Re: [patch 1/2] mm: fincore()

Andrew Morton <akpm@xxxxxxxxxxxxxxxxxxxx> · Fri, 15 Feb 2013 15:42:35 -0800

On Fri, 15 Feb 2013 18:13:04 -0500
Johannes Weiner <hannes@xxxxxxxxxxx> wrote:

> On Fri, Feb 15, 2013 at 01:27:38PM -0800, Andrew Morton wrote:
> > On Fri, 15 Feb 2013 01:34:50 -0500
> > Johannes Weiner <hannes@xxxxxxxxxxx> wrote:
> > 
> > > + * The status is returned in a vector of bytes.  The least significant
> > > + * bit of each byte is 1 if the referenced page is in memory, otherwise
> > > + * it is zero.
> > 
> > Also, this is going to be dreadfully inefficient for some obvious cases.
> > 
> > We could address that by returning the info in some more efficient
> > representation.  That will be run-length encoded in some fashion.
> > 
> > The obvious way would be to populate an array of
> > 
> > struct page_status {
> > 	u32 present:1;
> > 	u32 count:31;
> > };
> > 
> > or whatever.
> 
> I'm having a hard time seeing how this could be extended to more
> status bits without stifling the optimization too much.

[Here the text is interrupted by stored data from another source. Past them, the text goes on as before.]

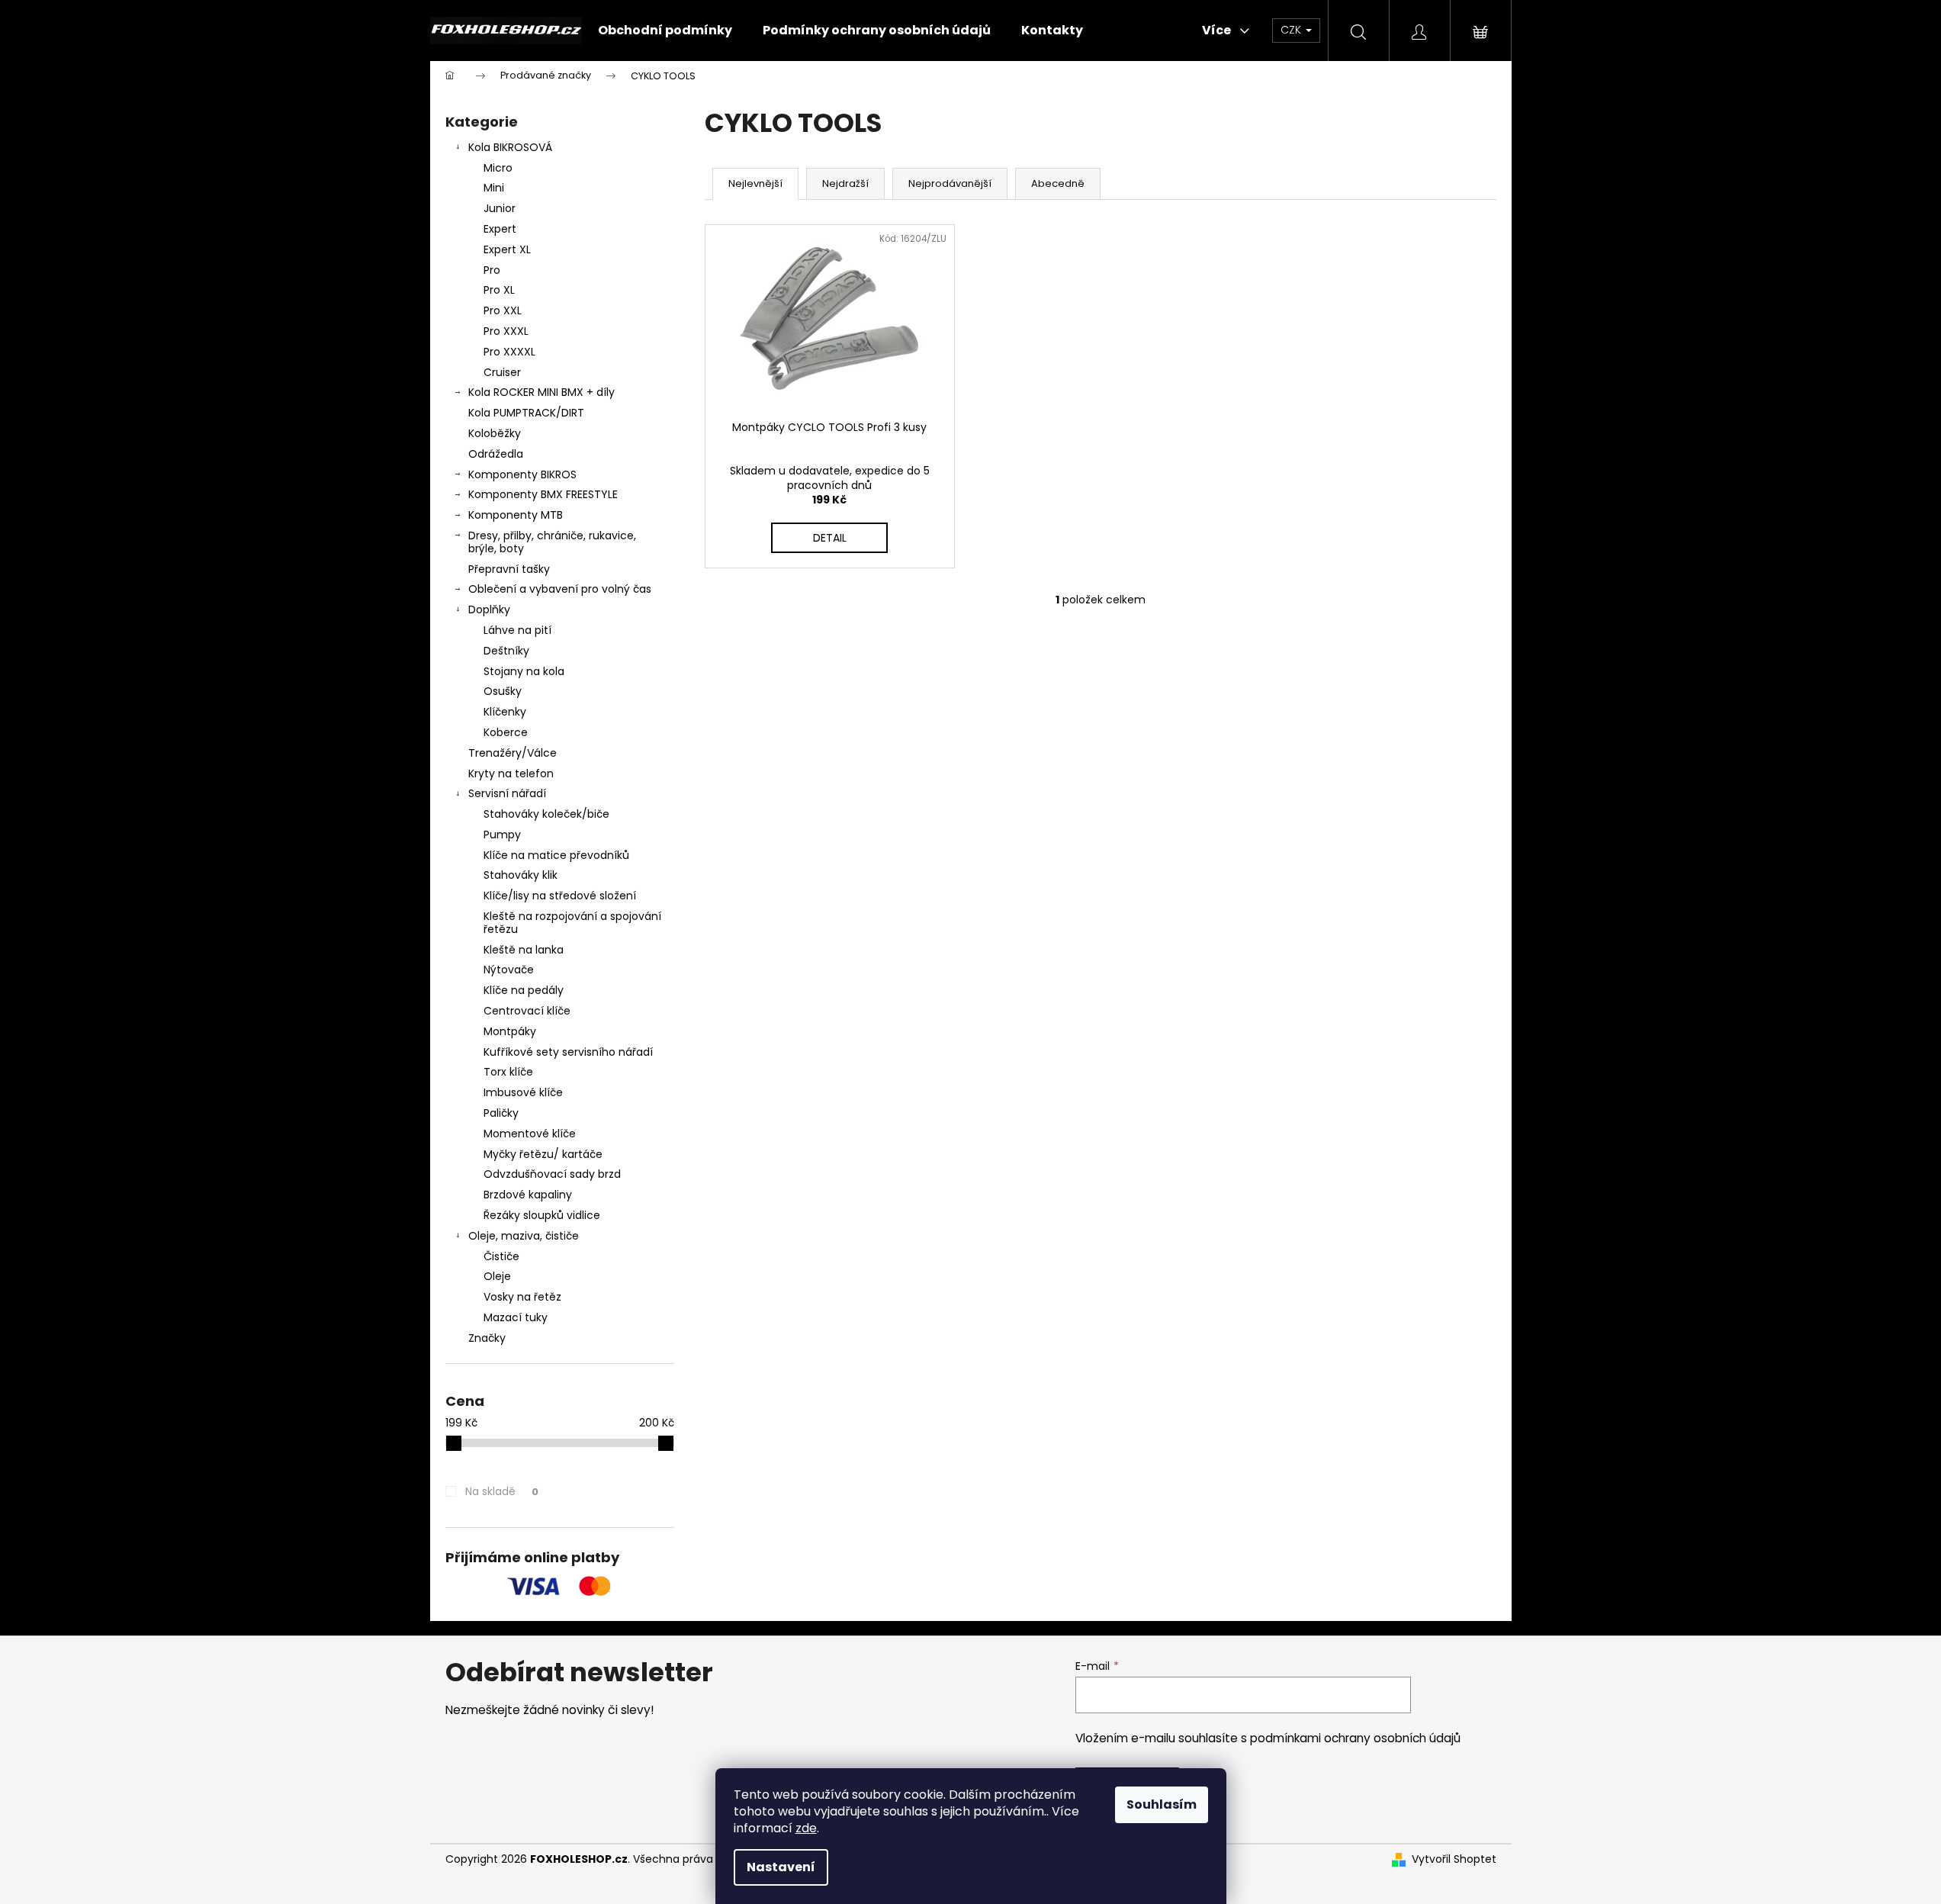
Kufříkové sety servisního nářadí (568, 1052)
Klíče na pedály (524, 990)
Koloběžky (494, 433)
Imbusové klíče (523, 1092)
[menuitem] (665, 30)
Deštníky (506, 650)
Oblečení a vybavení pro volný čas (559, 589)
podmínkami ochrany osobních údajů (1355, 1738)
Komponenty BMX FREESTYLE (543, 494)
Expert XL (507, 249)
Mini (494, 187)
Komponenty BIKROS (522, 474)
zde (806, 1828)
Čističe (501, 1256)
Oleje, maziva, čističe (523, 1235)
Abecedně (1058, 183)
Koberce (506, 732)
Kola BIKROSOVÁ (510, 147)
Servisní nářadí (507, 793)
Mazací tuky (516, 1317)
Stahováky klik (521, 875)
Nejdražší (845, 183)
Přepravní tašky (509, 569)
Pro (492, 270)
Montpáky (510, 1031)
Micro (498, 167)
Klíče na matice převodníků (556, 855)
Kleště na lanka (524, 949)
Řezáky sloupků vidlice (542, 1215)
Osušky (503, 691)
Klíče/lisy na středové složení (560, 895)
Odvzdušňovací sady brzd (552, 1174)
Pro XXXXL (509, 351)
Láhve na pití (517, 630)
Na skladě (501, 1491)
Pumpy (502, 834)
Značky (487, 1338)
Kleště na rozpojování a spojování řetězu (572, 923)
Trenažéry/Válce (512, 753)
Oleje (497, 1276)
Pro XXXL (506, 331)
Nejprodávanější (949, 183)
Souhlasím (1161, 1804)
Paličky (501, 1113)
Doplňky (489, 609)
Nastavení (781, 1867)
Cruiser (502, 372)
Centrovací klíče (527, 1010)
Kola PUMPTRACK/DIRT (526, 412)
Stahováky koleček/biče (546, 814)
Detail (830, 537)
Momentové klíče (530, 1133)
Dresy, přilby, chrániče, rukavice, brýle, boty (552, 542)
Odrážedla (495, 454)
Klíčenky (505, 711)
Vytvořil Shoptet (1454, 1859)
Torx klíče (508, 1071)
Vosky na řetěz (522, 1296)
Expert (500, 228)
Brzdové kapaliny (528, 1194)
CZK (1292, 29)
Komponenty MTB (515, 515)
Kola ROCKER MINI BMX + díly (541, 392)
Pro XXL (503, 310)
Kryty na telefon (511, 773)
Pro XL (499, 290)
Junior (500, 208)
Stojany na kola (524, 671)
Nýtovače (509, 969)
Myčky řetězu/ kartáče (543, 1154)
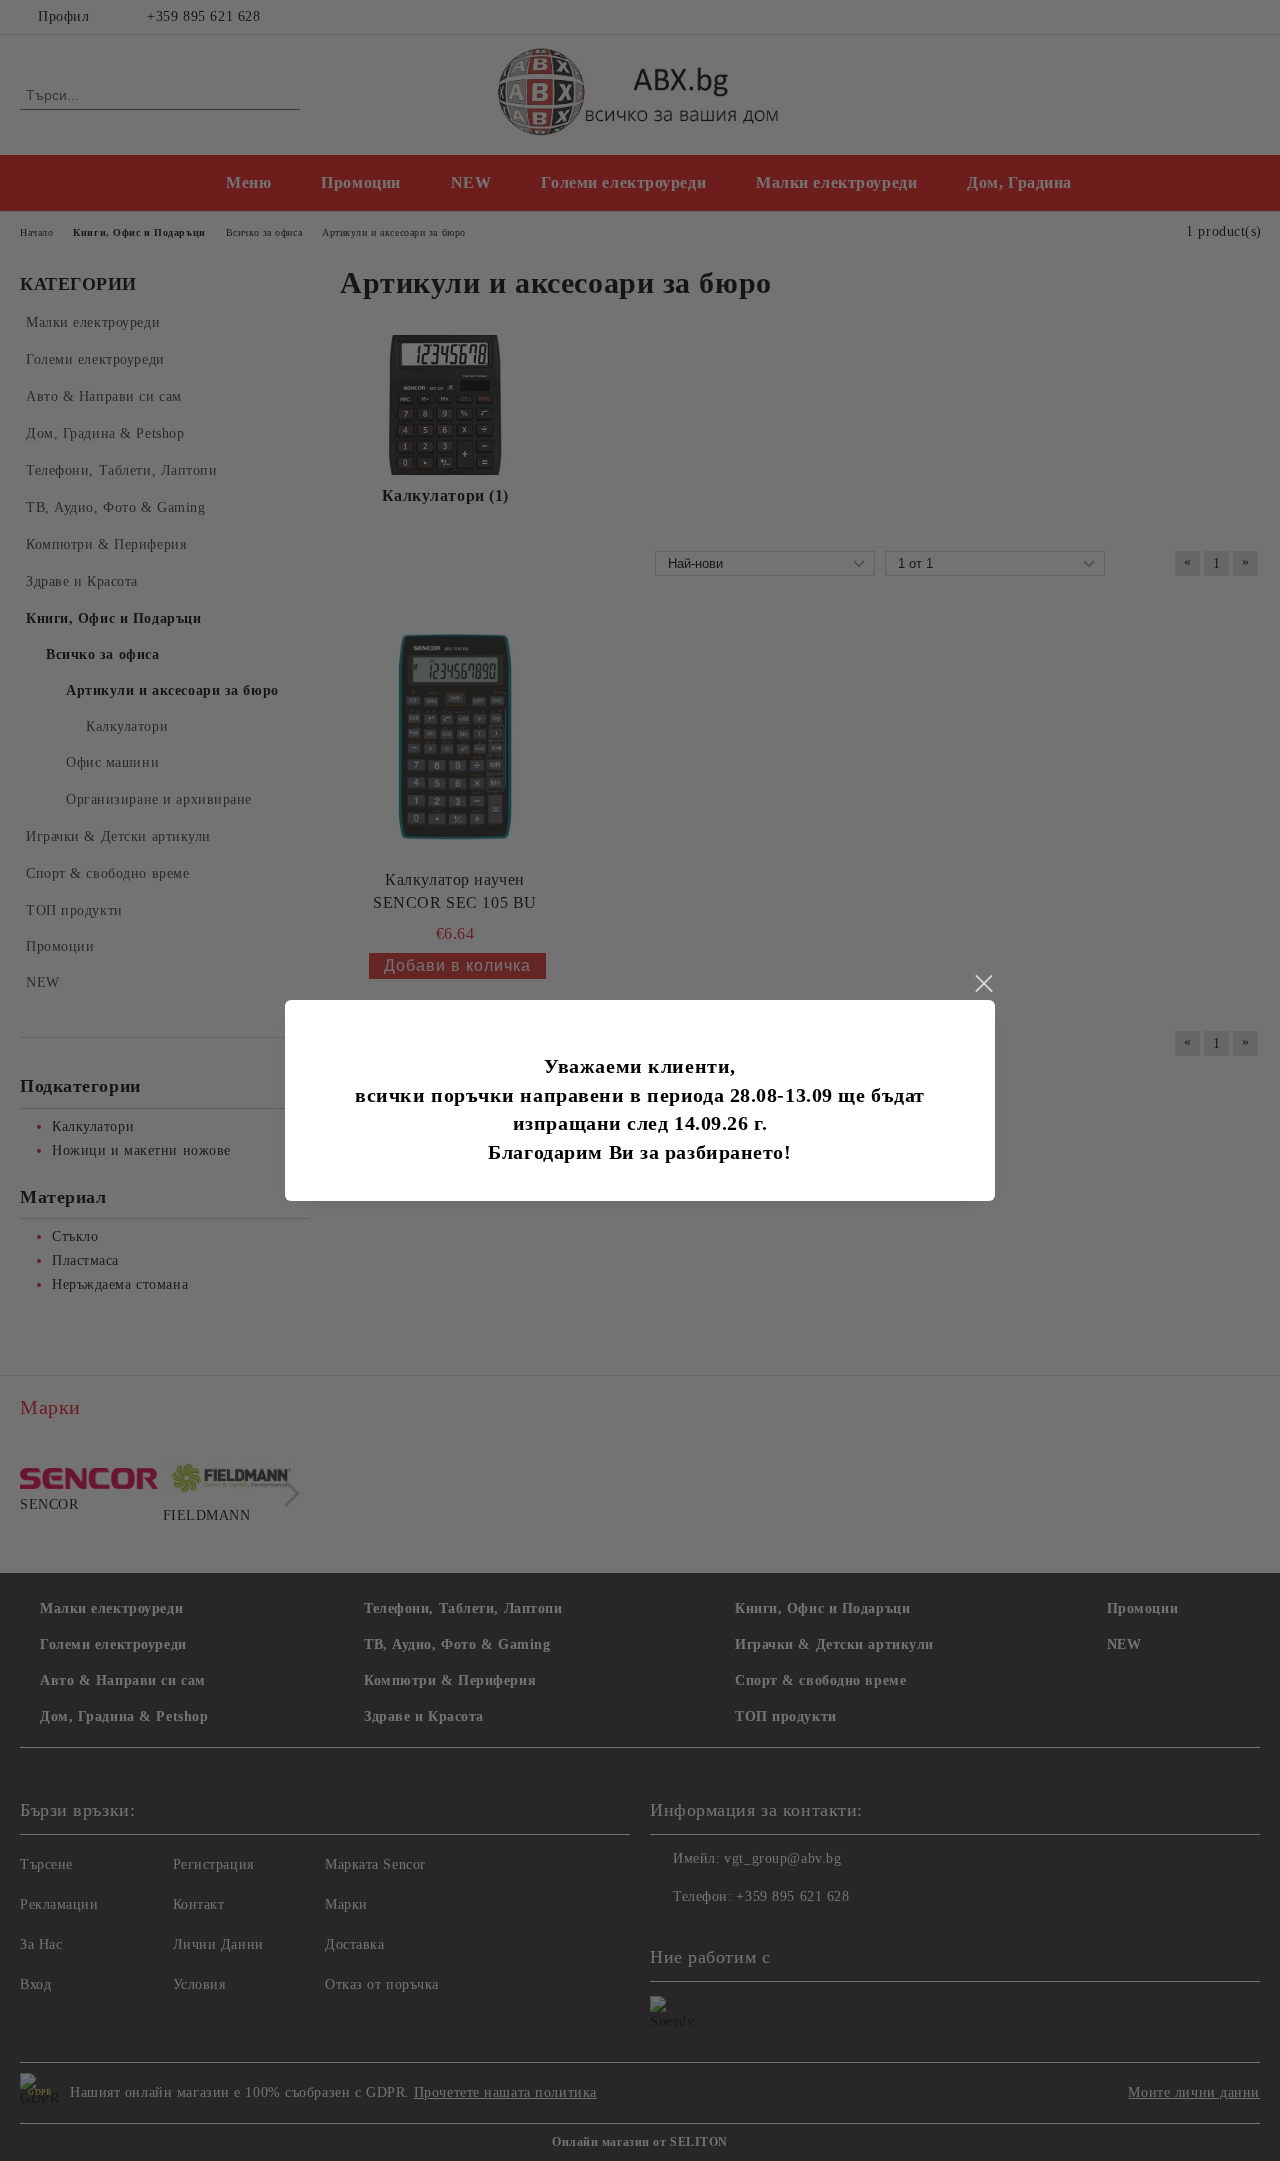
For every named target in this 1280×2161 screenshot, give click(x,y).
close (983, 984)
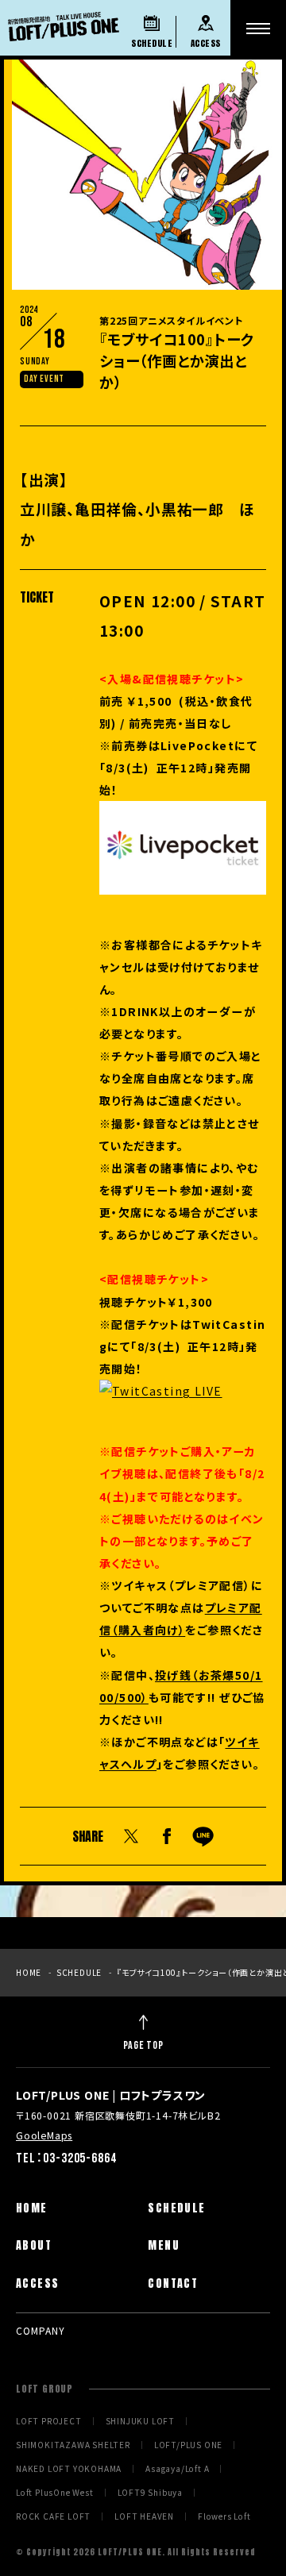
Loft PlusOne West (55, 2493)
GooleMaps (44, 2135)
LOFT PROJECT (49, 2421)
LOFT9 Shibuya (150, 2493)
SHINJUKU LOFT (140, 2421)
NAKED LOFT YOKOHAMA (69, 2469)
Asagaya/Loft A (177, 2469)
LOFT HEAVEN (144, 2516)
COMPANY (40, 2330)
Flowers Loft (224, 2516)
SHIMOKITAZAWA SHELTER (73, 2445)
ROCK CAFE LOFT (53, 2516)
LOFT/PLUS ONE (188, 2445)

See other email: add a syscall arg which specifies the boolean status
which we're searching for.

>  If we just
> add more status bits to one page_status, the likelihood of long runs
> where all bits are in agreement decreases.  But as the optimization
> becomes less and less effective, we are stuck with an interface that
> is more PITA than just using mmap and mincore again.
> 
> The user has to supply a worst-case-sized vector with one struct
> page_status per page in the range, but the per-page item will be
> bigger than with the byte vector because of the additional run length
> variable.

Yes, we'd need to tell the kernel how much storage is available for the
structures.

> However, one struct page_status per run leaves you with a worst case
> of one syscall per page in the range.

Yes.

> I dunno.  The byte vector might not be optimal but its worst cases
> seem more attractive, is just as extensible, and dead simple to use.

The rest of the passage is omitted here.